Fresnel Incoherent Correlation Holography

A well-known incoherent digital holography method is Fresnel incoherent correlation holography (FINCH). In FINCH, a light source divides into two beams of light that are then modified variably by two diffractive lenses with various focal distances and interfered with, creating a self-interference hologram. The hologram recreates the picture of the object at various depths via numerical backpropagation.

To create a complex hologram that can be used to reconstruct an object’s image without the twin image and bias terms, FINCH in the inline configuration needs at least three camera images with various phase shifts between the two interfering beams. In most cases, diffractive lenses are displayed using FINCH employing an active device, such as a spatial light modulator. Due to the phase mask employed in the original iteration of FINCH, produced by randomly multiplexing two diffractive lenses, there was significant reconstruction noise.
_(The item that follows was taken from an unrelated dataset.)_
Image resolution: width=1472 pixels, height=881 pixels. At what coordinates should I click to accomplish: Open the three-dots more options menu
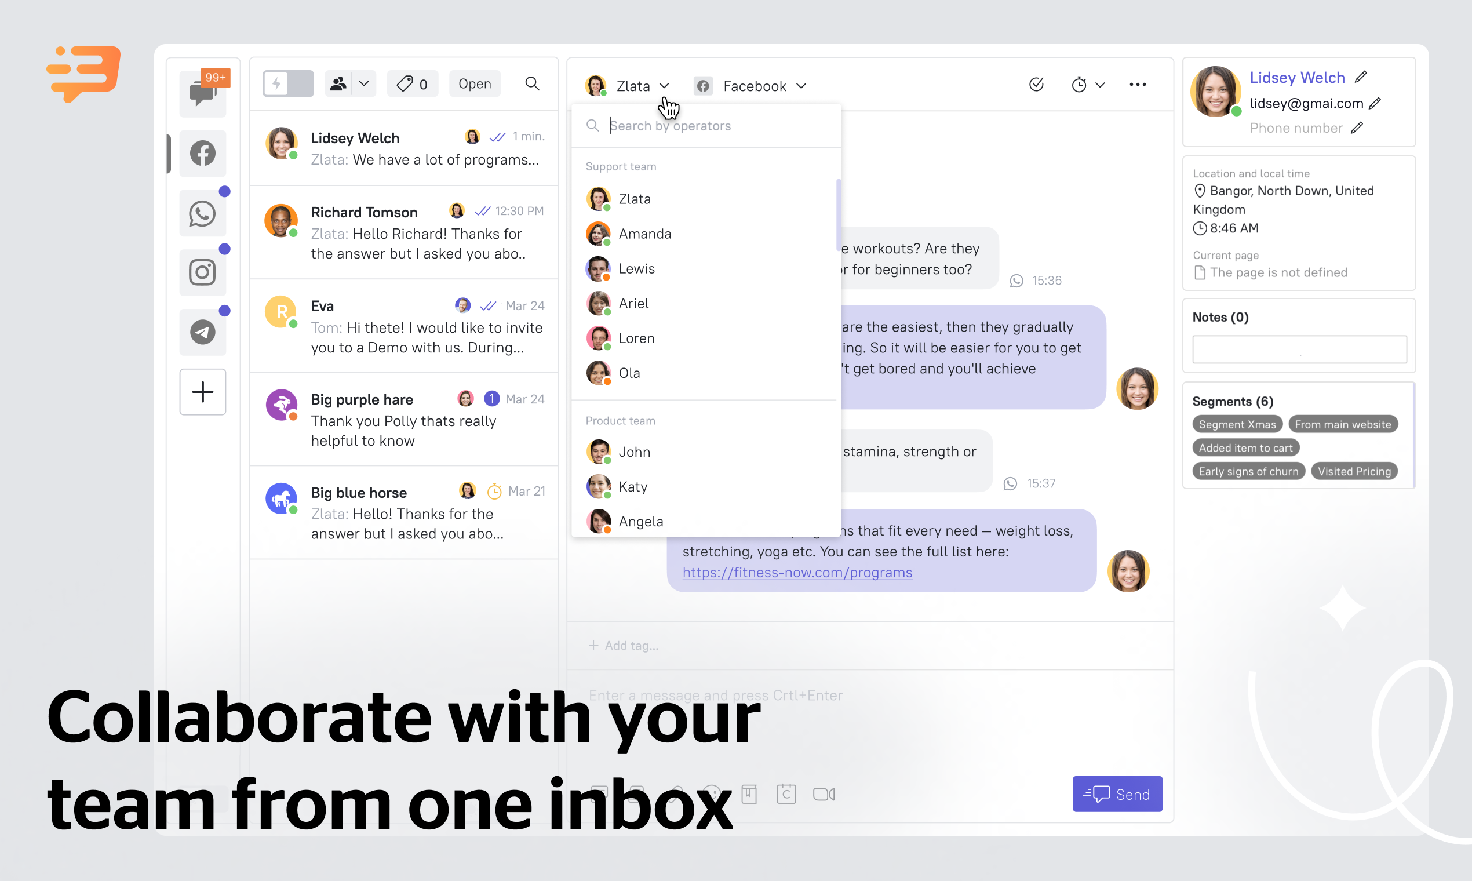coord(1137,84)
Polarization multiplexing was subsequently developed to reduce the reconstruction noise at the cost of considerable power loss. In this study, a brand-new computational approach dubbed transfer of amplitude into phase (TAP-GSA), which is based on the Gerchberg-Saxton algorithm (GSA), was created for Fresnel incoherent correlation holography to produce multiplexed phase masks with high light throughput and low reconstruction noise. In comparison to random multiplexing and polarization multiplexing, the new approach has a power efficiency boost of 150 and 200%, respectively, according to modeling and optical studies. In every test situation, the SNR of the suggested approach is higher than random multiplexing, although it is lower than polarization multiplexing.